Smart Snacks in Schools will be implemented 2014

smart snacks



Beginning next school year, Griffin-Spalding County School System will implement “Smart Snacks in School” standards, which will offer healthier snack options for students during the school day.

The Healthy, Hunger-Free Kids Act of 2010 required USDA to establish nutrition standards for all foods sold in schools — beyond the federally-supported meals programs. The “Smart Snacks in School” rule is a set of nutrition standards for foods and beverages sold in schools. Once implemented, the guidelines will ensure that snacks in all vending machines, school stores, a la carte lines, and snack bars are healthy.

In compliance with the Healthy, Hunger-Free Kids Act, Griffin-Spalding County schools began serving healthier school lunches this year. The “Smart Snacks in School” standards will build on those healthy advancements to ensure that students are only offered nutritious foods during the school day.

“Parents work hard to ensure their students grow up healthy and these efforts should not be undone when they go to school. By providing healthy options throughout our cafeterias, vending machines, and snack bars we are supporting parents’ efforts and ensuring that our children grow to reach their fullest potential,” said Laura Youmans, school nutrition director.

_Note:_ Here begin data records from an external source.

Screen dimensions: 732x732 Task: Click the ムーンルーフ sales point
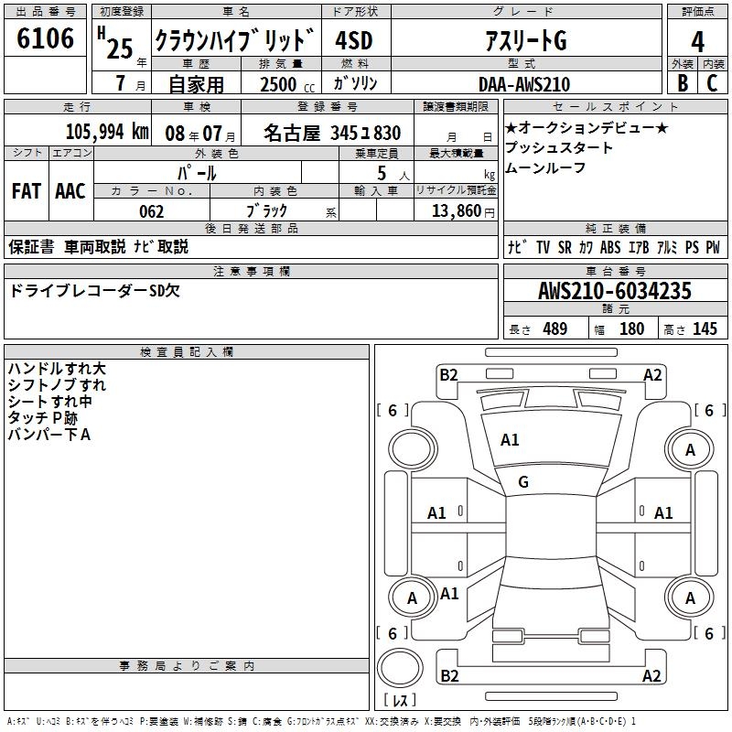pos(545,167)
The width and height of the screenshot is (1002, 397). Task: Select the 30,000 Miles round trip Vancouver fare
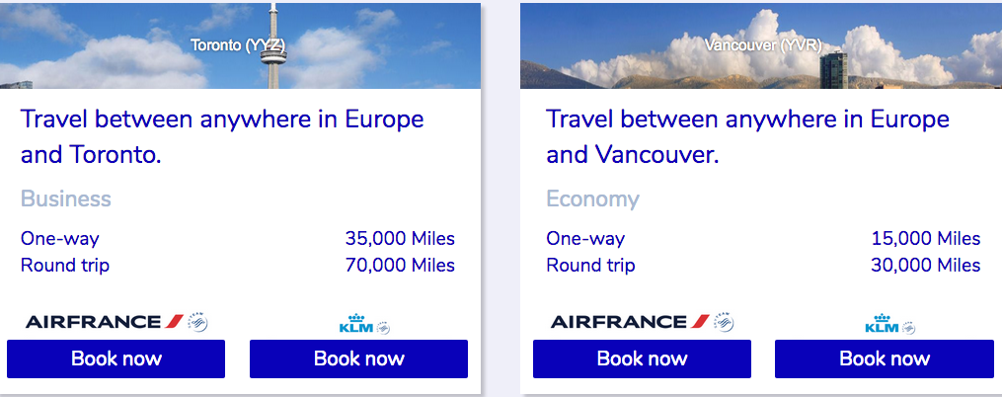click(x=925, y=265)
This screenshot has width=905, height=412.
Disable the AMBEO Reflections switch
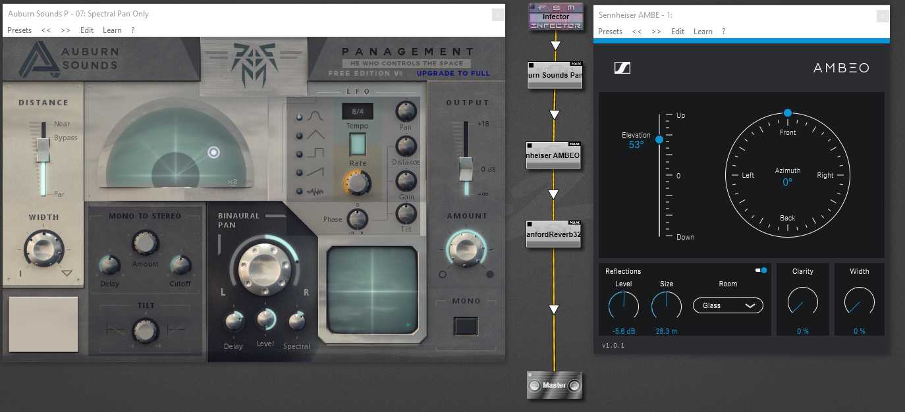click(761, 270)
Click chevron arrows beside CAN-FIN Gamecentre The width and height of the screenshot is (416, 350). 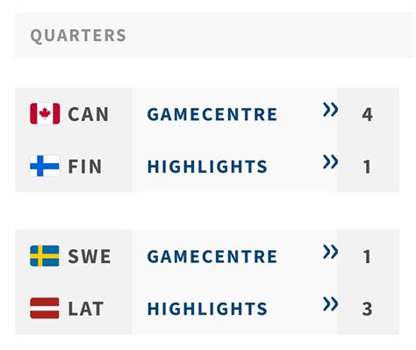[330, 110]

Highlights of the “Smart Snacks in School” nutrition standards include:

Requiring more of the foods we should encourage such as whole grains, low fat dairy, fruits, vegetables and leaner protein and providing food items that are lower in fat, sugar, and sodium.

Parents are still able to send their students to school with homemade lunches or treats for activities such as birthday parties, holidays, and other celebrations and schools can continue traditions like fundraisers and bake sales. Foods sold at afterschool sporting events or other activities will not be subject to these requirements.

The intent of the standard is not to limit or eliminate snack items but instead provide snack foods for students that are healthier. Chips can be replaced with baked or reduced-fat chips, light popcorn, nuts or 100-calorie snack mixes; regular sodas replaced with zero calorie soda or flavored water; candy bars adn ice creams can be replaced with granola bars and frozen yogurt and fruit smoothies.

“By working together and supporting “Smart Snacks in School” we are instilling healthy habits in our students and building a better future for them and our community,” stated Dr. Jones, school superintendent. Ω



  1. Why did the school system need the federal government to tell them to do this? Why had they not done it on their own? Might have something to do with getting federal money?